Data extract:

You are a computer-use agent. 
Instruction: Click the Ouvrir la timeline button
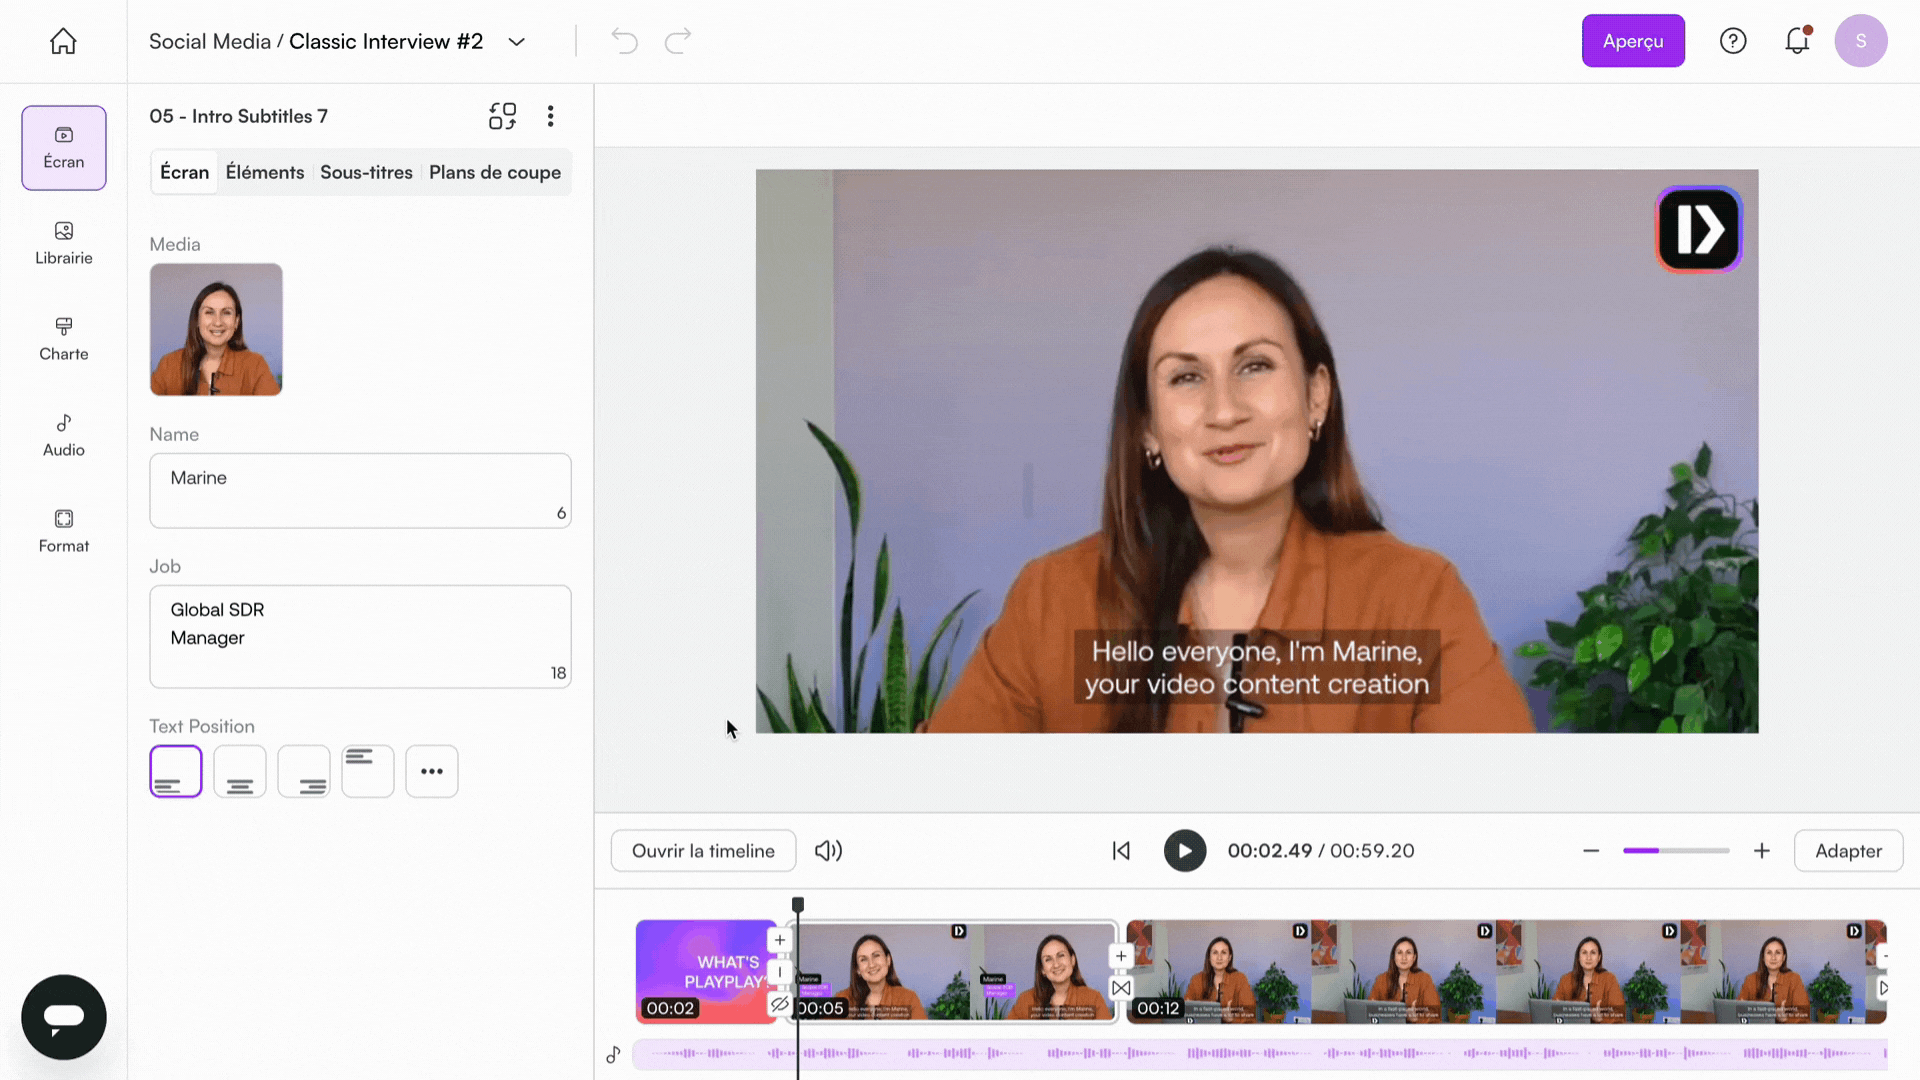pos(703,851)
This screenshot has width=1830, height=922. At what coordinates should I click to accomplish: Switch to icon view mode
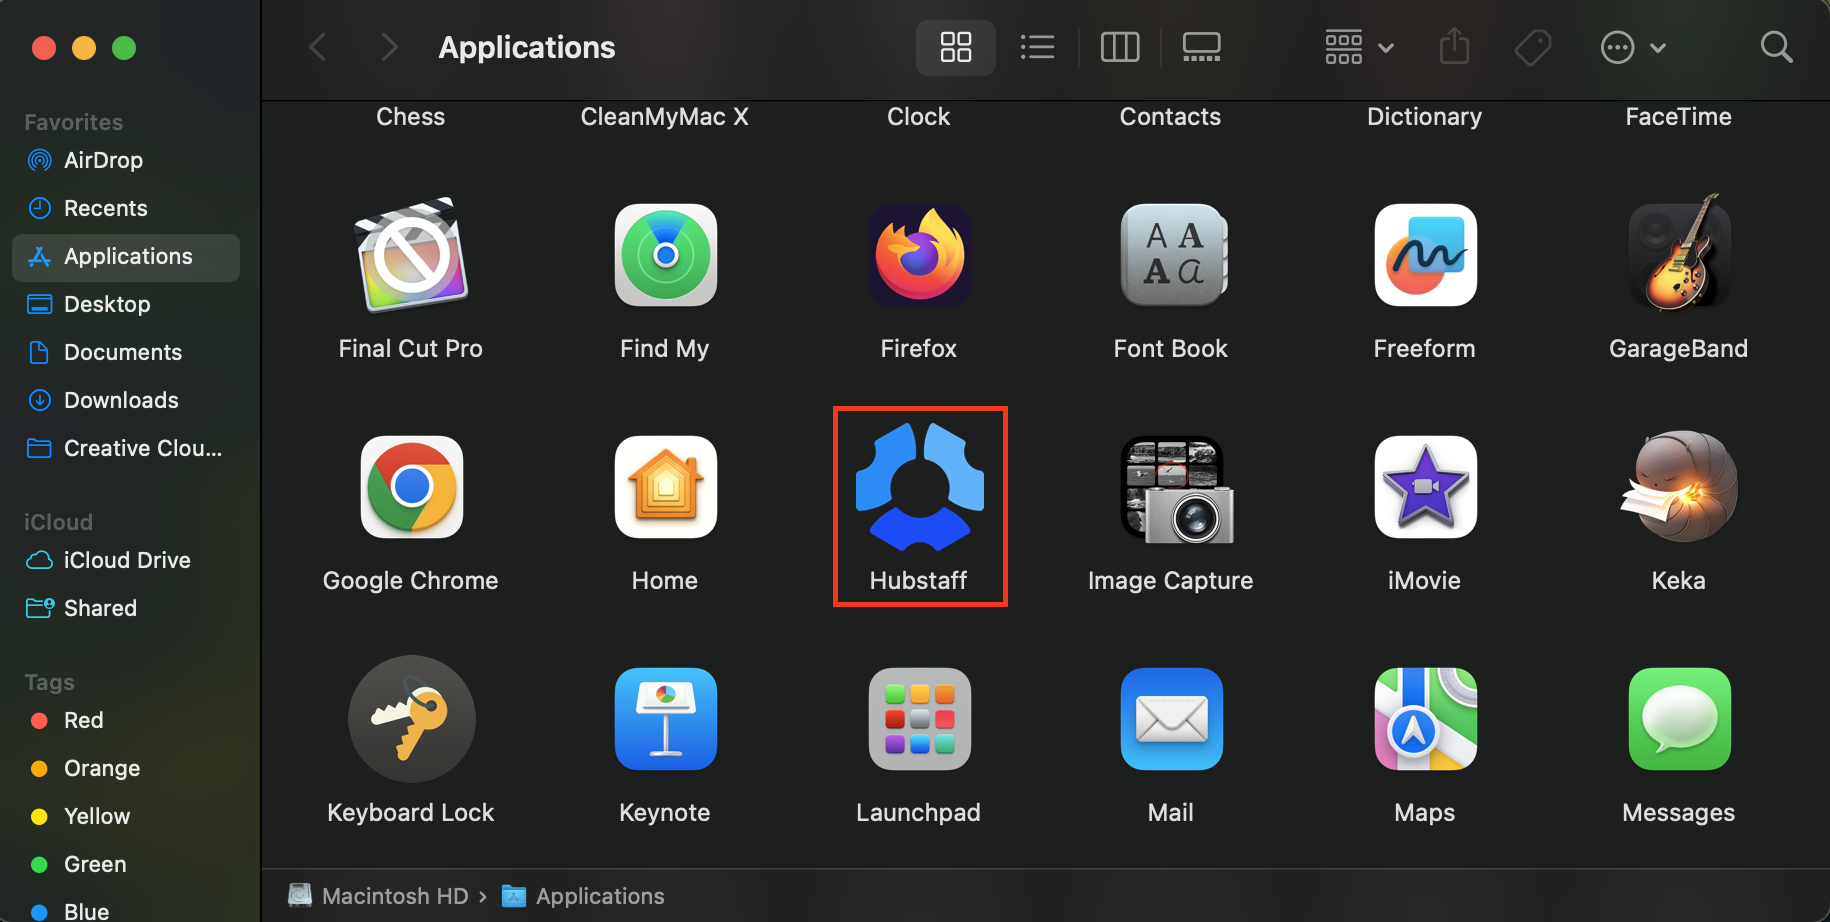[x=956, y=47]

What you have to do:
Pull out each line of the entries above that contains the word "icon" and copy it in full. Letter case must match.

The result:
This screenshot has width=1830, height=922. At what coordinates should I click to accomplish: Switch to icon view mode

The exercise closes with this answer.